Member of the Western Australian Legislative Council for South West
- In office 22 May 2021 – 28 August 2023
- Succeeded by: Louise Kingston

Personal details
- Born: 1969 or 1970 (age 56–57) Derby, Western Australia
- Party: Independent (2021–2023) National (2012–2021)
- Spouse: Lee Hayward
- Children: 6
- Occupation: Television producer

= James Hayward (politician) =

Australian disqualified politician (born 1969 or 1970)

James Dorrin Hayward is an Australian former politician. Elected as a Nationals member of the Western Australian Legislative Council at the 2021 Western Australian state election, he resigned from the party on 3 December 2021 after being charged with child sex offences, and was ultimately disqualified on 28 August 2023 after being convicted, although his conviction was later quashed. Hayward was the first person since John Marquis Hopkins in 1910 to be removed in this way.

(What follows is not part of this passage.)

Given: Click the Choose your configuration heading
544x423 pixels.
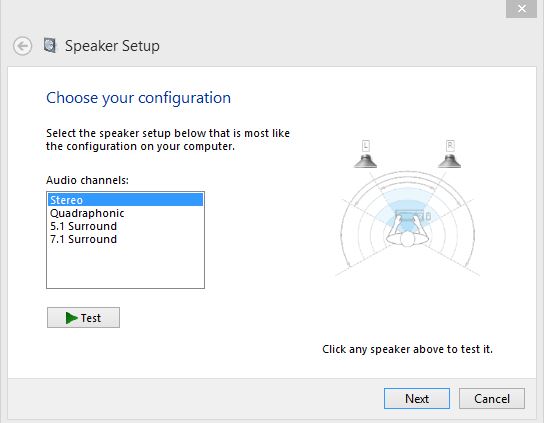Looking at the screenshot, I should 138,98.
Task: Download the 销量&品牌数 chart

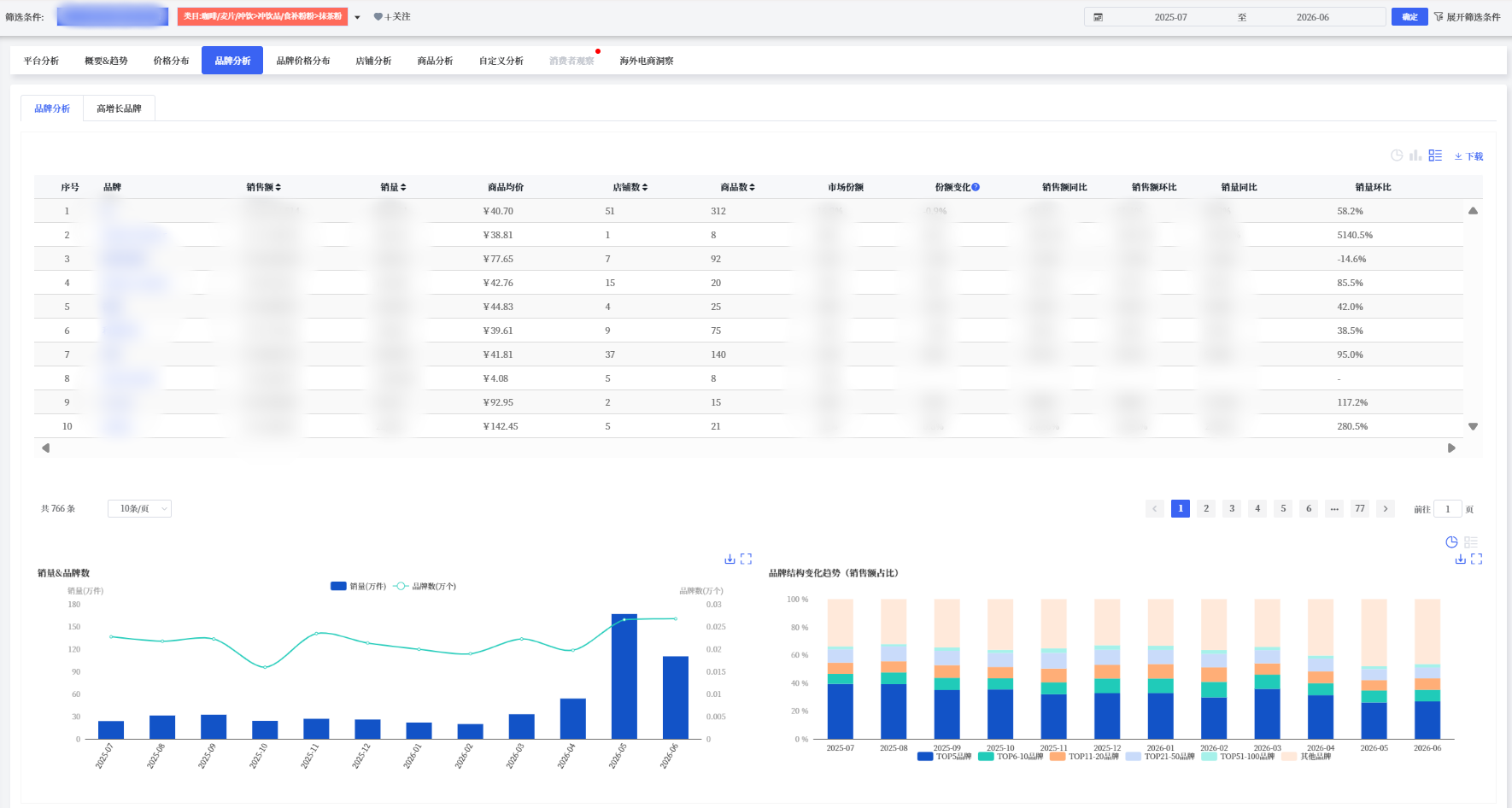Action: tap(730, 559)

From 19 April until 3 December 2021, he served as Shadow Minister for Local Government, Water and Regional Cities. In 2022, he served on a committee inquiring into cannabis and hemp.

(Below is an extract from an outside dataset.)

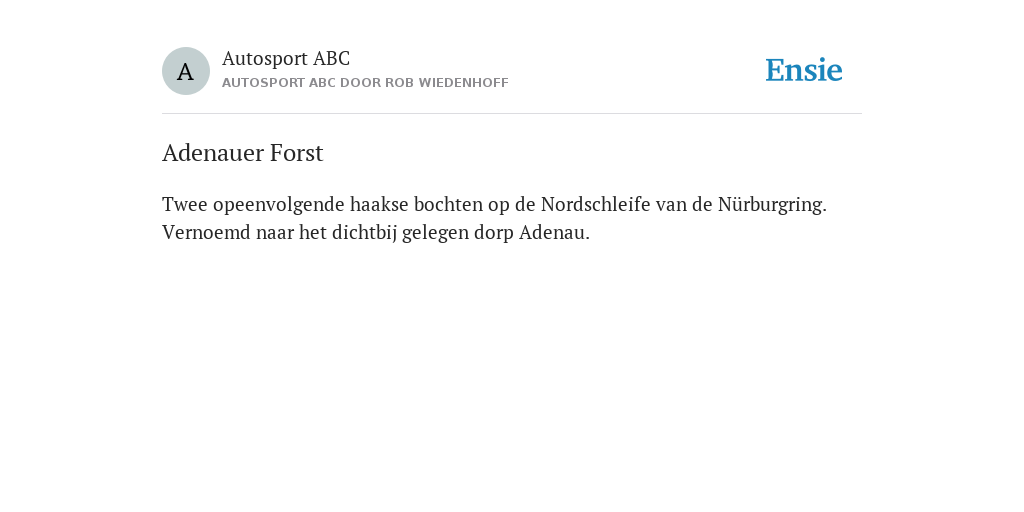Click the gray uppercase author subtitle line

(x=365, y=83)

On 28 August 2023, Hayward was found guilty of sexually abusing a young girl. His conviction for a crime with a maximum sentence of at least five years in jail meant he was automatically disqualified from parliament. On 16 October 2023, Hayward was sentenced to two years and nine months jail, needing to serve half of that before becoming eligible for parole. In October 2024, he was released on bail pending the determination of an appeal against his conviction. In January 2025, the Court of Appeal allowed his appeal and ordered a retrial, however, in March 2025, the Director of Public Prosecutions elected not to proceed with the prosecution.

==Personal life==
Hayward was born in Derby, Western Australia to father Len and mother Lee Roser, and adopted at birth by Robert (Rob) John Hayward (a metalworker) and Dawn Maree Hayward (a hairdresser). He attended Riverton Primary School from 1975 until 1981, and Willetton Senior High School from 1982 until 1986, both in Perth.

On 1 October 2002, Hayward married Lee Michelle Hayward née Gouldham in Karratha. They have three sons, three daughters, and four grandchildren.

== Career ==
=== Television producer ===
He worked as a television journalist in the Pilbara region of Western Australia for GWN7, and for Channel 7 Perth, winning a Media Award in 2007.

In 2008 he established his own television production company, Fiery Productions, in the south west town of Bunbury, which went into liquidation in 2021 over an alleged tax debt, equivalent to in .

=== Member of Bunbury City Council (2013–2021) ===
He joined the National Party of Australia (WA) in 2012. In 2013, he was elected to Bunbury City Council, serving until 2021. He served as state president of the National Party from 2015 to 2019, and as the federal vice president of the National Party of Australia.

=== Member of Western Australian Legislative Council (2021–2023) ===
At the 2021 Western Australian state election, Hayward was elected to the Western Australian Legislative Council as a member for South West.

He was the shadow minister for Local Government, Water, and Regional Cities.

On 2 December 2021, Western Australia Police charged Hayward with alleged child sexual abuse of an eight-year-old girl earlier in 2021. He was charged with three counts of indecent dealings with a child under 13 years, one count of procuring a child under 13 years to do an indecent act and one count of persistent sexual conduct. Later the same day, he was suspended by the National Party of Australia (WA). The following day, he resigned from the party. In February 2022, Hayward revealed he will not resign from parliament, saying that if he resigned, "it would send a message that any person in public office can be removed by simply making an untested allegation." In June 2022, prosecutors dropped the charge of persistent sexual conduct. He pleaded not guilty to the four remaining charges. However, on 28 August 2023, a jury found him guilty of directing an eight-year-old girl to indecently touch him on two occasions. As the offence has a maximum sentence over five years, he was automatically disqualified from being a member of parliament upon his conviction. This was the first use of the law since 1910.

== Criminal investigation and subsequent trial ==
A jury has convicted Hayward, a former MP, of two counts of indecently dealing with a young girl over a period of two years. The girl was aged between six and eight when the offences occurred between 2019 and 2021. The prosecution said the girl's family discovered her browsing pornography on her device in November 2021, which led to her disclosing the abuse by Hayward. The court heard that Hayward sent an email to his wife in which he appeared to confess to the allegations and threatened to kill himself, but he later retracted his statement and denied any wrongdoing. He also denied showing the girl how to access pornography on her iPad. The defence argued that the girl's testimony was unreliable and inconsistent, and that there was no physical evidence to support her claims. Hayward pleaded not guilty to all four charges against him, but the jury found him guilty of two after more than four hours of deliberation. On 16 October 2023, he was sentenced to two years and nine months jail, and had to serve half of that before becoming eligible for parole.

Hayward was granted a retrial in January 2025. He asserted that the overturning of his convictions would allow him to reclaim his seat in parliament. Police elected to discontinue the case out of concern for the complainant's welfare.